Un día visité la isla Colón, la capital de la provincia, para conocer su otra fuente de ingreso, y el comportamiento del otro poder detrás del voto en Bocas del Toro: el turismo. ‘(Isla) Colón es como el Arca de Noé, llena de reliquias de una época pasada', escribe Amílcar Briceño en el libro Historia y Sociedad de Bocas del Toro y de la Comarca Ngäbe – Buglé. Según el autor, esta isla es de interés para la ciencia mundial porque conserva especies sepultadas que ya no existen. Bocas del Toro estuvo bajo el agua hace millones de años.

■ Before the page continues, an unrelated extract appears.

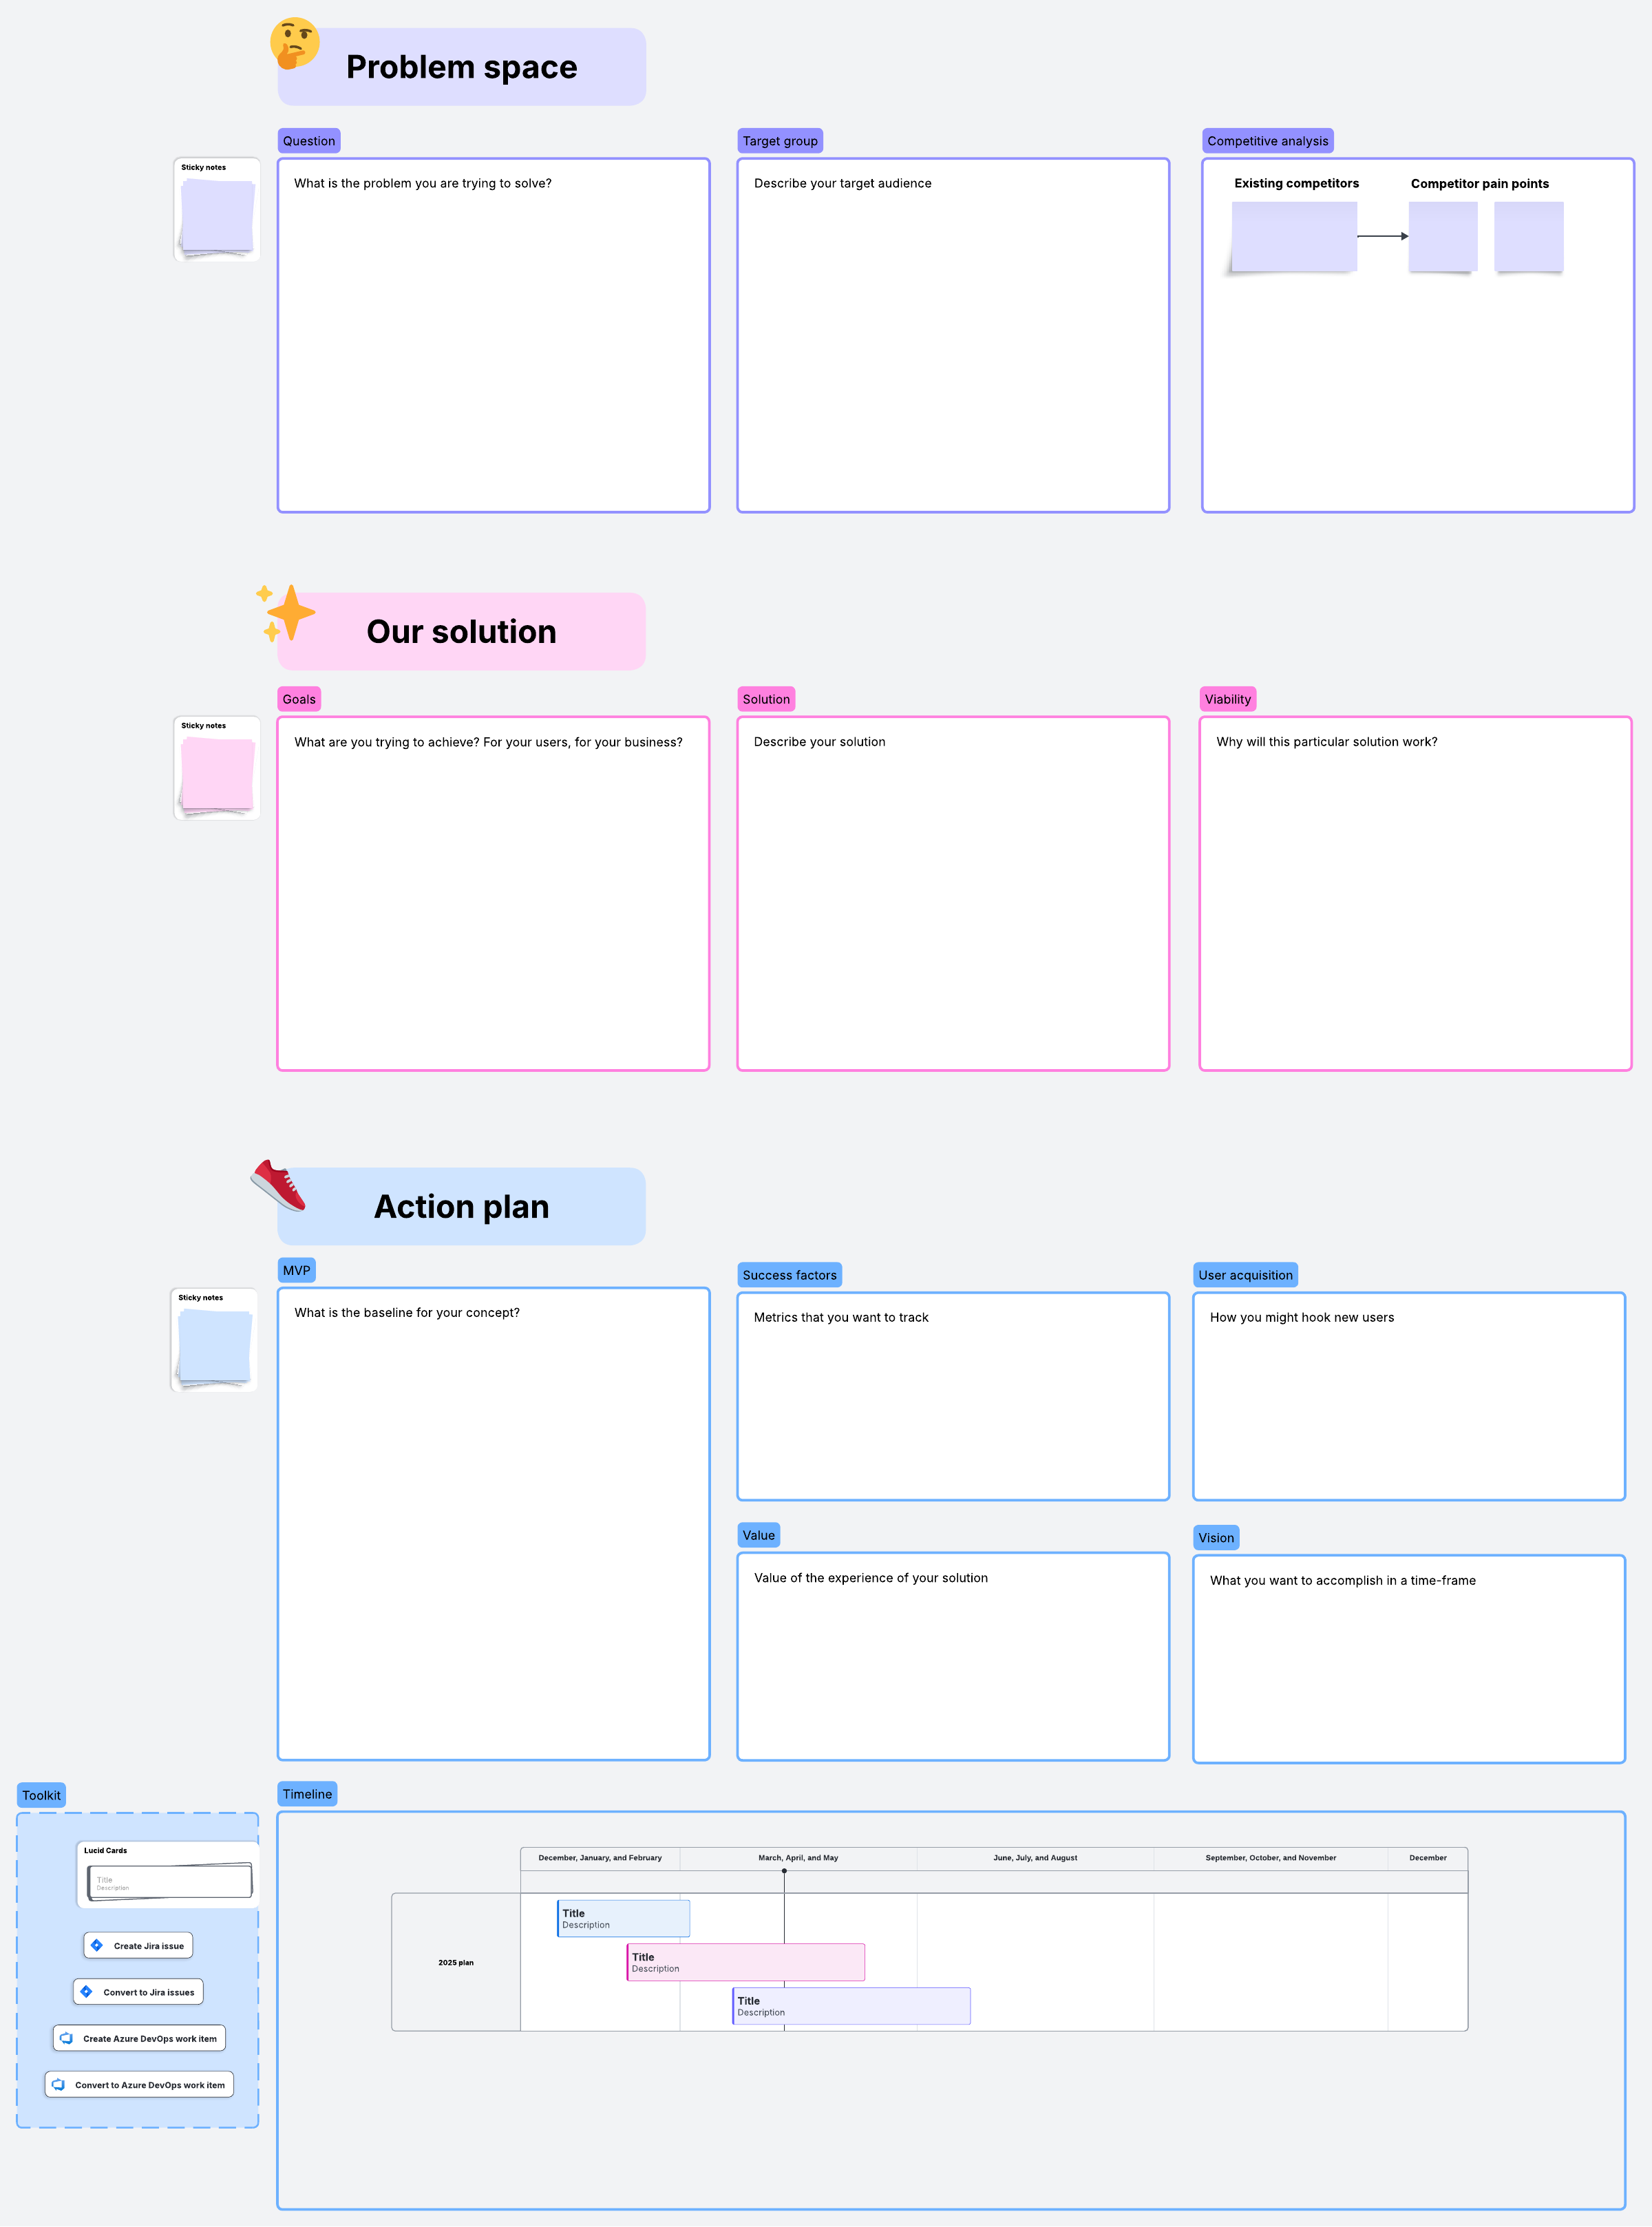Screen dimensions: 1652x2227
Task: Click Azure DevOps icon on Create work item
Action: [66, 2038]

No obstante, esta ciudad se ha convertido en el destino de jóvenes empresarios especuladores de habitaciones de dormir con vista al mar, como de turistas que ignoran la pobreza, sin interés en la ciencia, que promueven el turismo devastador. Un territorio lúdico, donde hace poco un joven americano, conocido como ‘el loco Bill', mataba a sus vecinos para apropiarse de sus tierras. Ese día conversé con varias personas, entre ellas un policía. Le consulté si este lugar tenía propietario político y dijo que ‘no se puede decir que son CD, ni panameñistas, ni PRD. Yo no sé qué son'. Al volver, un barco sacaba del puerto de Almirante varios contenedores de banana, y en pleno mar, lejos de los hoteles de lujo y la pobreza extrema, unos jóvenes blancos bailaban y tomaban en un bar flotante.

El futuro sería similar. Conversé con productores, con trabajadores, con desempleados, y todos coincidían en que su porvenir es el guineo. Ser otro pareciera ser imposible. En el hotel le comenté a una de las trabajadoras que investigaba a su diputado Benicio Robinson y se molestó conmigo. No tienen bibliotecas al día de hoy y la escuela de bellas artes es otra decoración de la plantación. La noche antes de abandonar Changuinola, visité ‘La Prende Rancho', un bar que lleva el nombre de una canción que les fascina a los ngäbes, del tipiquero Lesly Santamaría, que dice que su mujer ‘me prende el rancho por la mínima cosa', y que cantan cuando están borrachos. Luego decidí comer en un restaurante que está a pocos metros de la barra del bar. Mientras pagaba la comida, se me acercó una bocatoreña, mezcla de los dos mundos que sobreviven aquí —indígenas y negros—, en estado de ebriedad. Tomaba la cerveza espumosa en esos envases que se utilizan para cargar agua en el gimnasio o en la oficina y tenía, además del equilibrio muy perdido, el rostro que tienen sus vecinos cuando no duermen en días. Acto seguido, preguntó si quería pagar por ella.